From mini libraries to storage booths, China’s zero-COVID structures take on second lives

BEIJING: With China’s dropping of its “zero-COVID” policy, makeshift quarantine centres and testing booths are being repurposed as mini-libraries, information points or even housing.

Since Beijing suddenly abandoned its hardline virus control measures in December after almost three years, cities across China have been left with tens of thousands of the temporary structures.

Some of the metal or plastic testing booths that were once ubiquitous symbols of the “zero-COVID” policy have found a new life as mini-pharmacies, shelters or information stations.

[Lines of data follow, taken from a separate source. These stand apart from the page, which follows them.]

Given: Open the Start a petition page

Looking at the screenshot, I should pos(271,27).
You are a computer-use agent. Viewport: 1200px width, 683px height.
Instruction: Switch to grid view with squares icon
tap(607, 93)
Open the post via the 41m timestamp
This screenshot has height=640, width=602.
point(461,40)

“Rather than leaving them empty, we’re trying to use them in other ways, suiting the time and place,” a city official from Suzhou, near Shanghai, told AFP.

Some booths near the train station have been transformed into information points for new arrivals, offering them job opportunities or legal advice concerning work disputes.

Elsewhere in the city, booths have been repurposed by local janitorial staff to store odds and ends.

“When we came to work here this booth wasn’t here yet. So our superiors bought it for us,” Xu, a river cleaner, told AFP.

“Since we don’t do COVID testing anymore … they could bring it over,” she said.

“After work, we use it to put our gloves and our tools in it,” she added.

“And when it rains, we come to shelter there.”

Local governments in China spent about 200 billion yuan (US$29 billion) on the testing programme needed to keep zero-COVID going, according to banking giant Goldman Sachs, as quoted by Bloomberg.